Fedora is one of my favorite distros, because they are opinionated in the same way I am with the desktop, but their web servers have defaults that I find difficult to configure, in part because I don’t use it very often. CentOS is an enterprise-y version of that, and both of them are part of the RedHat family, which is cool because RedHat is one of the most successful open source companies in existence. If you going with the OpenShift platform (more containers!), I would suggest checking it out.
Finally, Ubuntu and its awesome parent Debian. Debian is a popular and useful project, and Ubuntu is the mainstream version of it, created by Canonical to appeal to computing consumers. For a very long time it was the most popular distro, and since then all the popular distros have been based on Ubuntu, so that is saying something.

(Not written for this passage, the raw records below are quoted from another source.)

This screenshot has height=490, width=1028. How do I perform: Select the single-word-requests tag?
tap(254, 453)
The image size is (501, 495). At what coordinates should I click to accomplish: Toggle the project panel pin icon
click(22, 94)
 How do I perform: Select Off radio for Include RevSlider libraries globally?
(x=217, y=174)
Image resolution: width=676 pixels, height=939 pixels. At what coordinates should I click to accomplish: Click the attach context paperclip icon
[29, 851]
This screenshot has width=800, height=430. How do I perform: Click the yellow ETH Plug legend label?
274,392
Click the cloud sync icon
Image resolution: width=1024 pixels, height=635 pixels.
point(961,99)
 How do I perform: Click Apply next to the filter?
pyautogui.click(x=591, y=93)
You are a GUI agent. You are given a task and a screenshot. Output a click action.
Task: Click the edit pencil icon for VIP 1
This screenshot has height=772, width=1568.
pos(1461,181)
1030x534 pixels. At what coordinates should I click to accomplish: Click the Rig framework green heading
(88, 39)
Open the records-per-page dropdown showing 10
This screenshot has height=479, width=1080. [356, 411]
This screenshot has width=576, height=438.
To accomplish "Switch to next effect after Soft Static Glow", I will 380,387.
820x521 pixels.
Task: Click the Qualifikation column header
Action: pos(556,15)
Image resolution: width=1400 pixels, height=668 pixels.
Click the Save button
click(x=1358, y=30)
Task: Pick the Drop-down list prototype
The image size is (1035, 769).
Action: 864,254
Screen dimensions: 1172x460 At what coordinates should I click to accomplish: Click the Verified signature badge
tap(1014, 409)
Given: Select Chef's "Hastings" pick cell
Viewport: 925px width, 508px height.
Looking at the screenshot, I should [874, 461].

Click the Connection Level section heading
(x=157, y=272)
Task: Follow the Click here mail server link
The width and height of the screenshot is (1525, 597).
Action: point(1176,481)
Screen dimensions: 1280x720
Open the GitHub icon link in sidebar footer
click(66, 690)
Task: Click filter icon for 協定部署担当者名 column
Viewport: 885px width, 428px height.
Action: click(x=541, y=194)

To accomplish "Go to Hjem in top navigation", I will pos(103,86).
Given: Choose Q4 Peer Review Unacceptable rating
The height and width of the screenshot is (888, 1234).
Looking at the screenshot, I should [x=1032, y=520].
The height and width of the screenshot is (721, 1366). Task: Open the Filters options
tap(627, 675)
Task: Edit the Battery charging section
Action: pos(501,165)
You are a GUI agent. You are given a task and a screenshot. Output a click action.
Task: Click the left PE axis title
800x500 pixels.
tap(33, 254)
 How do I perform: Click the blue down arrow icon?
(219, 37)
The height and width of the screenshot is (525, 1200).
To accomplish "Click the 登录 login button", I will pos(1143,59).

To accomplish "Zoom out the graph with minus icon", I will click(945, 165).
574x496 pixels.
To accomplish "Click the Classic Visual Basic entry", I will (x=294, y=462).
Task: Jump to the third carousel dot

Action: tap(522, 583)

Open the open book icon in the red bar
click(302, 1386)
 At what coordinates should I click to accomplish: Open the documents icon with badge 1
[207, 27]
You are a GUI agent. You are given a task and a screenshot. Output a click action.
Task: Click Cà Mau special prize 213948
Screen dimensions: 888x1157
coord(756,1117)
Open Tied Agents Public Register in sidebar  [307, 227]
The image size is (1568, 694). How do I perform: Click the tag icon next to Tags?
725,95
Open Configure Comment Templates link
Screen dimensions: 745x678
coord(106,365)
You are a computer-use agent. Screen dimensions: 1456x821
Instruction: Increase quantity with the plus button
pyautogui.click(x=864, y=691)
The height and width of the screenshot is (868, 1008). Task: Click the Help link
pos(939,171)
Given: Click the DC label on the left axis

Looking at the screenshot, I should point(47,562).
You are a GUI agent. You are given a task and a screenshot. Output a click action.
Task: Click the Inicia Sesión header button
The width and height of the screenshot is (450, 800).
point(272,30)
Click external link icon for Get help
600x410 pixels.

Ubuntu as a server is a very popular choice, in part because developers were using the desktop personally, and also because Canonical marketed and partnered the hell out of Ubuntu, and nearly any web app will run, with specific support for Ubuntu.
That is actually why I use it: over the years as I ran into an issue for either my PC or a server, almost all the solutions are for Ubuntu, and sometimes packages are available for Ubuntu in lieu of other distros. You are getting into web servers at an interesting time, when we are seeing alternative package managers for installing software appear, and leading the pack are snaps, the de facto choice for Ubuntu.
Anyhow, that was a long-winded mini-history on what all those distros are, but yeah, install Ubuntu. And stick with 16.04 for now, as it is the current Long Term Support (LTS) release, so it will be receiving updates until 2021.